◆ What to work on:
The answer must restate every record word for word.

Start of Task input

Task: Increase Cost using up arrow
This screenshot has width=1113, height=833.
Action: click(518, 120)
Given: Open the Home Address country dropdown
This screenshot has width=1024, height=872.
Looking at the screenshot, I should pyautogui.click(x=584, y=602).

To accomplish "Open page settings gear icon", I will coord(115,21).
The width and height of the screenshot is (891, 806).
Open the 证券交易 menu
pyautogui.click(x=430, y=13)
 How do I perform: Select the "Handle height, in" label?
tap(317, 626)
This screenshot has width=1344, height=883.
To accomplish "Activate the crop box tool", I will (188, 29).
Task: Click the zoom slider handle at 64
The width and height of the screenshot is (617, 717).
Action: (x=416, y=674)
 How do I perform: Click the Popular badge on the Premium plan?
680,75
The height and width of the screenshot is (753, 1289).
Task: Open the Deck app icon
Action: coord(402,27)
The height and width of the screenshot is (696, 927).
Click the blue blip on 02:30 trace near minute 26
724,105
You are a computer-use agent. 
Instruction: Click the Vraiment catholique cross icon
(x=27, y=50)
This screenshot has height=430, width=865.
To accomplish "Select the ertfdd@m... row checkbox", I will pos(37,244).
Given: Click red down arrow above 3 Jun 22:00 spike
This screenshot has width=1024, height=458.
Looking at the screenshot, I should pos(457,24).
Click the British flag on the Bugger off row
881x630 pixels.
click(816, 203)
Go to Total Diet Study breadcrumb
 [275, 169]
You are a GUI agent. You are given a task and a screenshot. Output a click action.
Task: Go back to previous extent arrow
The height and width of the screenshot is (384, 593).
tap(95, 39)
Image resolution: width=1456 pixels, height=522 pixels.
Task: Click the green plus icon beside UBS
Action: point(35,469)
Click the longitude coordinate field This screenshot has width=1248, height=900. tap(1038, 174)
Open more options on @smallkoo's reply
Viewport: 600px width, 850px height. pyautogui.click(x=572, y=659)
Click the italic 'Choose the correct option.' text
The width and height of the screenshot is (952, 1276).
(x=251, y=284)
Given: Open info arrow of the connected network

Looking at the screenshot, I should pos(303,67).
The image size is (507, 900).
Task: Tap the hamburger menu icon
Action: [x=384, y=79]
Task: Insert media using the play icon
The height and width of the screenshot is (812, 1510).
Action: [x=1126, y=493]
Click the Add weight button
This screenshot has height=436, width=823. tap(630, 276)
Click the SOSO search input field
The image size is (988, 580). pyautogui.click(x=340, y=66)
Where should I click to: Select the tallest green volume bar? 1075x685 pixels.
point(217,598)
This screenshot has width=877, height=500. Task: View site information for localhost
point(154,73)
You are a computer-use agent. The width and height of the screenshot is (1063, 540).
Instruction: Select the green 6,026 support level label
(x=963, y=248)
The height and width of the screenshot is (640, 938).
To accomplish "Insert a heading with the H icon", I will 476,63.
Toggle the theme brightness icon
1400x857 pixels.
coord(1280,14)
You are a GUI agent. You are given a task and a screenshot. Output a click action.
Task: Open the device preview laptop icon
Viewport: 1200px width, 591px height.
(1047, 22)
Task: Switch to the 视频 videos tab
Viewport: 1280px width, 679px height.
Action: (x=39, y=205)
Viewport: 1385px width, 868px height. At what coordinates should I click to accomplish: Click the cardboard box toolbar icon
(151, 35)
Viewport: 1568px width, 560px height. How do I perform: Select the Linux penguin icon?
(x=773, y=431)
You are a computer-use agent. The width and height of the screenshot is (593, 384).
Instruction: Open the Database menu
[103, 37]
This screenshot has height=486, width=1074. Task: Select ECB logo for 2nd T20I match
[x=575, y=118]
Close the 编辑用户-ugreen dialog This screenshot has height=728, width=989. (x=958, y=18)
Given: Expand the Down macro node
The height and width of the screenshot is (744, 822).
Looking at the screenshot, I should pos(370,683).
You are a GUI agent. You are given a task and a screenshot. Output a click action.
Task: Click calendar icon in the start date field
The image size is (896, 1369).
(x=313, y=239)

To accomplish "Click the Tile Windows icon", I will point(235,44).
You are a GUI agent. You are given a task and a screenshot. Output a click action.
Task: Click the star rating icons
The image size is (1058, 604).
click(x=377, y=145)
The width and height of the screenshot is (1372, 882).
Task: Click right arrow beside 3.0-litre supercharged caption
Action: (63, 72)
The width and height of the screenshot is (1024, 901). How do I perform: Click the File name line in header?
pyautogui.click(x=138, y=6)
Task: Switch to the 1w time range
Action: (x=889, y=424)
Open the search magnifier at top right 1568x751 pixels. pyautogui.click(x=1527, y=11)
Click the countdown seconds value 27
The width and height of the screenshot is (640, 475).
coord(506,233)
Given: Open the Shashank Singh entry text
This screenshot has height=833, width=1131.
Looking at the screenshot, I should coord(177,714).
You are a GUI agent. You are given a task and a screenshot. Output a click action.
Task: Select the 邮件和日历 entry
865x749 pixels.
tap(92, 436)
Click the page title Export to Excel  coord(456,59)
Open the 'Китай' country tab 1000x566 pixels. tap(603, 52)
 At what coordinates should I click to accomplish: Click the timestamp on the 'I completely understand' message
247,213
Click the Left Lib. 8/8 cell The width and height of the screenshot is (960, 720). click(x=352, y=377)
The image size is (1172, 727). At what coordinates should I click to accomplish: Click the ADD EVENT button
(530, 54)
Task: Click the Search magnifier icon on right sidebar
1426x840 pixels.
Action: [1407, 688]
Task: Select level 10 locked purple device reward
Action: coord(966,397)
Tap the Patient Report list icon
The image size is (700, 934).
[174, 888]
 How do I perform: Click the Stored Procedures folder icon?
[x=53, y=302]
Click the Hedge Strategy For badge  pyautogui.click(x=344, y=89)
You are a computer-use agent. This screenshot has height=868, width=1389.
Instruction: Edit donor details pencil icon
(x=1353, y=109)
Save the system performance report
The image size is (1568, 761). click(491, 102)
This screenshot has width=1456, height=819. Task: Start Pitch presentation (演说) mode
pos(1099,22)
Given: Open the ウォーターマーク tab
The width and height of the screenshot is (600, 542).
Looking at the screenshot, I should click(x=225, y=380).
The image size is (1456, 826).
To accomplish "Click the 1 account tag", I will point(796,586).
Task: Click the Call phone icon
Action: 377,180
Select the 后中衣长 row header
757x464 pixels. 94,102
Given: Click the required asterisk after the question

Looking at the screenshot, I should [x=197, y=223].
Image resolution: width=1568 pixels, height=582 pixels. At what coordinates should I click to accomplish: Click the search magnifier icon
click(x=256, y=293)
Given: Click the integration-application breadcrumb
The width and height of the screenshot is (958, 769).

End of Task input

◆ Answer box:
Task: Increase Cost using up arrow
This screenshot has width=1113, height=833.
Action: click(518, 120)
Given: Open the Home Address country dropdown
This screenshot has width=1024, height=872.
Looking at the screenshot, I should pyautogui.click(x=584, y=602).

To accomplish "Open page settings gear icon", I will coord(115,21).
The width and height of the screenshot is (891, 806).
Open the 证券交易 menu
pyautogui.click(x=430, y=13)
 How do I perform: Select the "Handle height, in" label?
tap(317, 626)
This screenshot has width=1344, height=883.
To accomplish "Activate the crop box tool", I will (188, 29).
Task: Click the zoom slider handle at 64
The width and height of the screenshot is (617, 717).
Action: (x=416, y=674)
 How do I perform: Click the Popular badge on the Premium plan?
680,75
The height and width of the screenshot is (753, 1289).
Task: Open the Deck app icon
Action: coord(402,27)
The height and width of the screenshot is (696, 927).
Click the blue blip on 02:30 trace near minute 26
724,105
You are a computer-use agent. 
Instruction: Click the Vraiment catholique cross icon
(x=27, y=50)
This screenshot has height=430, width=865.
To accomplish "Select the ertfdd@m... row checkbox", I will pos(37,244).
Given: Click red down arrow above 3 Jun 22:00 spike
This screenshot has width=1024, height=458.
Looking at the screenshot, I should pos(457,24).
Click the British flag on the Bugger off row
881x630 pixels.
click(816, 203)
Go to Total Diet Study breadcrumb
 [275, 169]
You are a GUI agent. You are given a task and a screenshot. Output a click action.
Task: Go back to previous extent arrow
The height and width of the screenshot is (384, 593).
tap(95, 39)
Image resolution: width=1456 pixels, height=522 pixels.
Task: Click the green plus icon beside UBS
Action: point(35,469)
Click the longitude coordinate field This screenshot has width=1248, height=900. tap(1038, 174)
Open more options on @smallkoo's reply
Viewport: 600px width, 850px height. pyautogui.click(x=572, y=659)
Click the italic 'Choose the correct option.' text
The width and height of the screenshot is (952, 1276).
(x=251, y=284)
Given: Open info arrow of the connected network

Looking at the screenshot, I should pos(303,67).
The image size is (507, 900).
Task: Tap the hamburger menu icon
Action: [x=384, y=79]
Task: Insert media using the play icon
The height and width of the screenshot is (812, 1510).
Action: [x=1126, y=493]
Click the Add weight button
This screenshot has height=436, width=823. tap(630, 276)
Click the SOSO search input field
The image size is (988, 580). pyautogui.click(x=340, y=66)
Where should I click to: Select the tallest green volume bar? 1075x685 pixels.
point(217,598)
This screenshot has width=877, height=500. Task: View site information for localhost
point(154,73)
You are a computer-use agent. The width and height of the screenshot is (1063, 540).
Instruction: Select the green 6,026 support level label
(x=963, y=248)
The height and width of the screenshot is (640, 938).
To accomplish "Insert a heading with the H icon", I will 476,63.
Toggle the theme brightness icon
1400x857 pixels.
coord(1280,14)
You are a GUI agent. You are given a task and a screenshot. Output a click action.
Task: Open the device preview laptop icon
Viewport: 1200px width, 591px height.
(1047, 22)
Task: Switch to the 视频 videos tab
Viewport: 1280px width, 679px height.
Action: (x=39, y=205)
Viewport: 1385px width, 868px height. At what coordinates should I click to accomplish: Click the cardboard box toolbar icon
(151, 35)
Viewport: 1568px width, 560px height. How do I perform: Select the Linux penguin icon?
(x=773, y=431)
You are a computer-use agent. The width and height of the screenshot is (593, 384).
Instruction: Open the Database menu
[103, 37]
This screenshot has height=486, width=1074. Task: Select ECB logo for 2nd T20I match
[x=575, y=118]
Close the 编辑用户-ugreen dialog This screenshot has height=728, width=989. (x=958, y=18)
Given: Expand the Down macro node
The height and width of the screenshot is (744, 822).
Looking at the screenshot, I should pos(370,683).
You are a GUI agent. You are given a task and a screenshot. Output a click action.
Task: Click calendar icon in the start date field
The image size is (896, 1369).
(x=313, y=239)

To accomplish "Click the Tile Windows icon", I will point(235,44).
You are a GUI agent. You are given a task and a screenshot. Output a click action.
Task: Click the star rating icons
The image size is (1058, 604).
click(x=377, y=145)
The width and height of the screenshot is (1372, 882).
Task: Click right arrow beside 3.0-litre supercharged caption
Action: (63, 72)
The width and height of the screenshot is (1024, 901). How do I perform: Click the File name line in header?
pyautogui.click(x=138, y=6)
Task: Switch to the 1w time range
Action: (x=889, y=424)
Open the search magnifier at top right 1568x751 pixels. pyautogui.click(x=1527, y=11)
Click the countdown seconds value 27
The width and height of the screenshot is (640, 475).
coord(506,233)
Given: Open the Shashank Singh entry text
This screenshot has height=833, width=1131.
Looking at the screenshot, I should coord(177,714).
You are a GUI agent. You are given a task and a screenshot. Output a click action.
Task: Select the 邮件和日历 entry
865x749 pixels.
tap(92, 436)
Click the page title Export to Excel  coord(456,59)
Open the 'Китай' country tab 1000x566 pixels. tap(603, 52)
 At what coordinates should I click to accomplish: Click the timestamp on the 'I completely understand' message
247,213
Click the Left Lib. 8/8 cell The width and height of the screenshot is (960, 720). click(x=352, y=377)
The image size is (1172, 727). At what coordinates should I click to accomplish: Click the ADD EVENT button
(530, 54)
Task: Click the Search magnifier icon on right sidebar
1426x840 pixels.
Action: [1407, 688]
Task: Select level 10 locked purple device reward
Action: coord(966,397)
Tap the Patient Report list icon
The image size is (700, 934).
[174, 888]
 How do I perform: Click the Stored Procedures folder icon?
[x=53, y=302]
Click the Hedge Strategy For badge  pyautogui.click(x=344, y=89)
You are a computer-use agent. This screenshot has height=868, width=1389.
Instruction: Edit donor details pencil icon
(x=1353, y=109)
Save the system performance report
The image size is (1568, 761). click(491, 102)
This screenshot has width=1456, height=819. Task: Start Pitch presentation (演说) mode
pos(1099,22)
Given: Open the ウォーターマーク tab
The width and height of the screenshot is (600, 542).
Looking at the screenshot, I should click(x=225, y=380).
The image size is (1456, 826).
To accomplish "Click the 1 account tag", I will point(796,586).
Task: Click the Call phone icon
Action: 377,180
Select the 后中衣长 row header
757x464 pixels. 94,102
Given: Click the required asterisk after the question

Looking at the screenshot, I should [x=197, y=223].
Image resolution: width=1568 pixels, height=582 pixels. At what coordinates should I click to accomplish: Click the search magnifier icon
click(x=256, y=293)
Given: Click the integration-application breadcrumb
The width and height of the screenshot is (958, 769).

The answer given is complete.